Miller sabia o quanto eu odiava as invasões que fazia no meio da noite ao meu apartamento, mas ele não ligava. O general teimoso e egocêntrico costumava me deixar furiosa com bastante frequência e ele parecia adorar isso.
- Acabei de saber sobre a Chechênia. Meus parabéns! - ele disse-Aquele disco rígido está cheio de informações valiosas.
- Eu deixei a agência faz vinte minutos - eu questionei colocando as mãos na cintura - Como é que consegue saber dessas coisas tão rápido?
- É a parte boa de ser quem eu sou minha cara. Privilégios - ele disse me fazendo revirar os olhos com a sua costumeira falta de humildade.
- Você não precisa vir aqui cada vez que retorno de uma missão, pai - eu protestei irritada - Isso já está ficando chato.
- Bem... eu não vou mais precisar, já que estará comigo nos próximos dias - ele sorriu vencedor.
Eu bufei enquanto meus lábios formavam uma linha reta. Apesar de tudo, eu ainda não estava certa se deixar a minha vida em Londres era a melhor decisão.
Mas que porra de vida você tem aqui, Samantha?
Eu não tinha. Não mais.
Tudo o que consegui acumular nesses últimos anos foi um amontoado de frustrações e perdas pelo caminho.
- Eu só não sei se estou pronta para deixar Londres.
- Não há mais nada pra você aqui, Sam. Lembre-se que os Estados Unidos também é a sua casa. Pense nisso como uma nova chance - ele disse enquanto se aproximava - Um novo recomeço. Você precisa disso, querida.
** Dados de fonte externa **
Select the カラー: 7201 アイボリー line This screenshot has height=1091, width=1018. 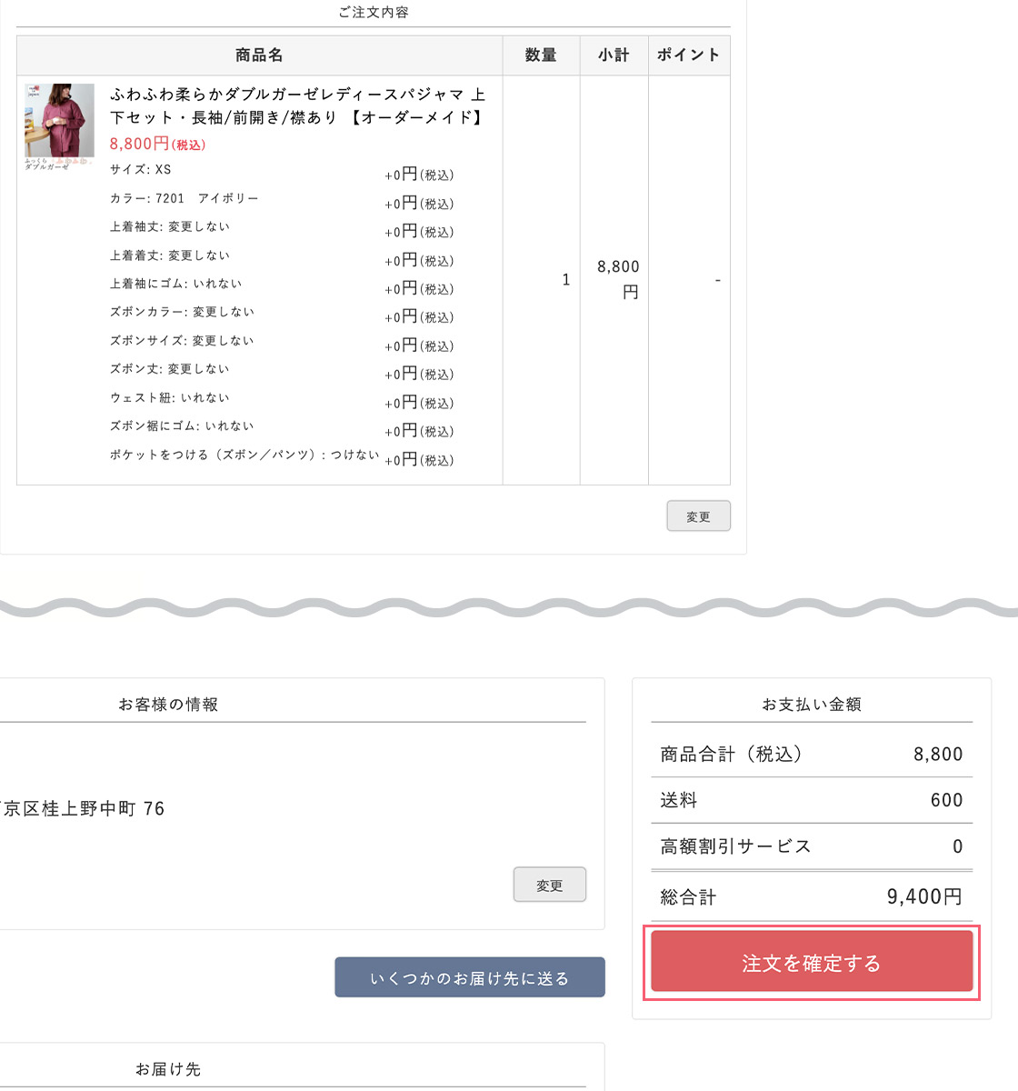pos(185,198)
- Eu já estou fazendo isso pai- sussurrei - Estou tentando recomeçar a dois malditos anos.
- Isso não é recomeço, Sam. Trabalhar sozinha nessas missões disfarçadas e se arriscando o tempo todo sem ter apoio, não é vida pra você.
- Eu dou conta.
- Eu sei. E é exatamente por isso que eu te recrutei para fazer parte da minha equipe.
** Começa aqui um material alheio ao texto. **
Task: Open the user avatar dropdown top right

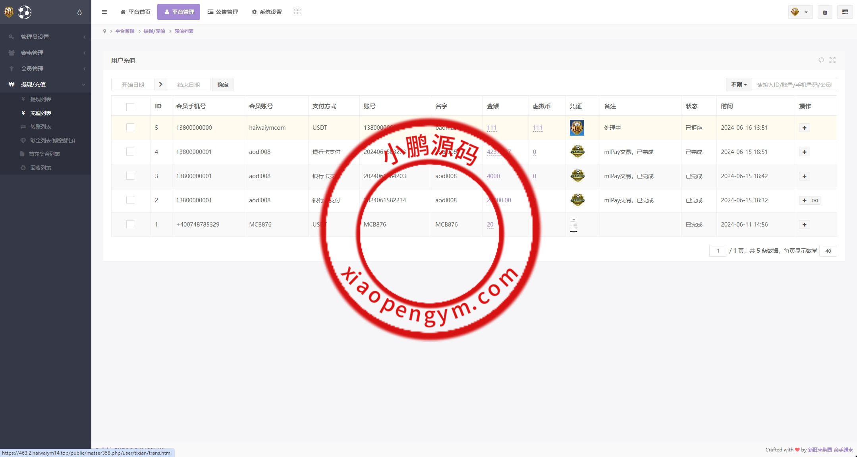Action: [800, 12]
Meu pai coordenava uma equipe de inteligência militar antiterrorismo no Kansas. Com o meu treinamento e experiência como agente de campo, ele estava me dando a chance de provar que eu ainda tinha algum valor e fazer as coisas certas dessa vez.
Lembrar do passado me assombrava. Pensar em quanto sofrimento eu causei e das pessoas que eu perdi no caminho apenas por confiar em mim, fazia meus demônios urrar dentro da minha cabeça.
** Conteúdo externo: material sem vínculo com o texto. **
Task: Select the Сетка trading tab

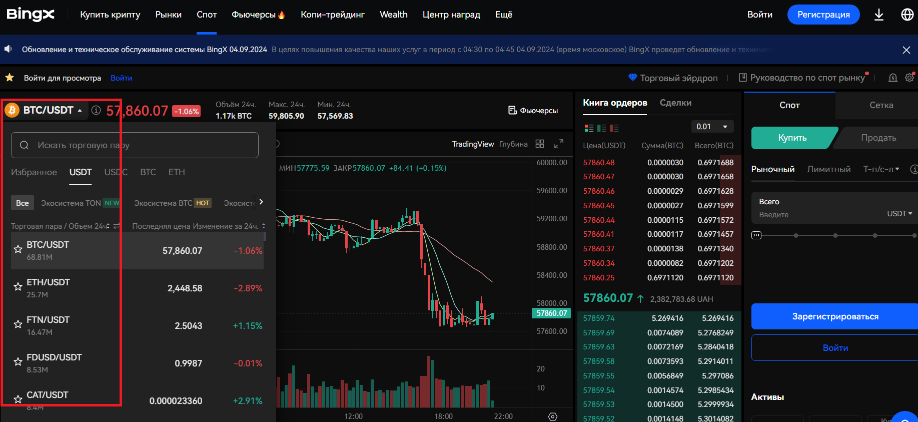Action: [881, 105]
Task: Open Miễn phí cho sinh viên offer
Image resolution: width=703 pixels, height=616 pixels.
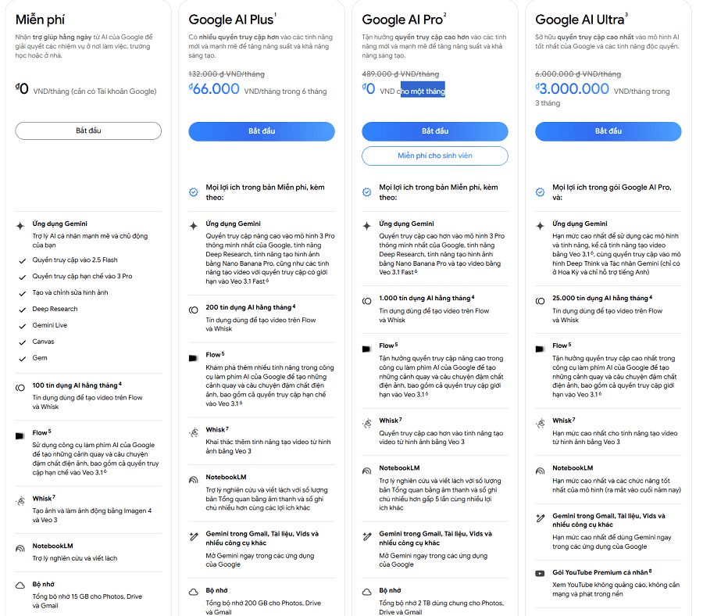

Para o general, no entanto, era a chance de recuperar o tempo perdido com sua única filha. Eu sabia que depois do que aconteceu, ele não confiava mais no meu julgamento ou na minha habilidade de agente treinada. Agora era só a chance de finalmente termos um relacionamento pai e filha fácil e saudável.
Na verdade, nós nunca tivemos um relacionamento. Eu passei a minha infância vendo meu pai raramente. Na adolescência era uma vez por ano, depois... bem, o depois foi a dois anos atrás, quando ele me visitou na UTI.
Eu sabia que essa era a única, se não a última chance que teríamos e eu tinha que ao menos tentar.
- Amanhã vai haver uma condecoração e eu vou discursar. Gostaria que estivesse lá - ele disse, interrompendo meu auto flagelo.
Eu levantei as sobrancelhas em surpresa - Uma festa? Não, Obrigada!
Ouvir o discurso arrogante, orgulhoso e presunçoso de um general que adora ser bajulado, não está na minha lista de prioridades.
- Poderia ao menos considerar? Significaria muito pra mim. Eu realmente estou tentando, Sam.
Sim, ele falava de nós. Estávamos tentando ser uma família de novo desde que o general me encontrou entre a vida e a morte no St. Mary's.
Apesar de crescer na América, eu considerava Londres como minha casa já que também era Inglesa por parte de mãe.
Eu suspirei alto, balançando a cabeça e concordando.
Assim que se despediu, eu segui para o banho cheia de remorso inesperado e indesejado. Minha vida estava uma bagunça e eu sabia que ficar ao lado da única pessoa que me restava era a minha melhor opção no momento.
Afinal, não há nada de errado em recomeçar longe de tudo o que te machuca, quando você está tão destruída e quebrada por dentro.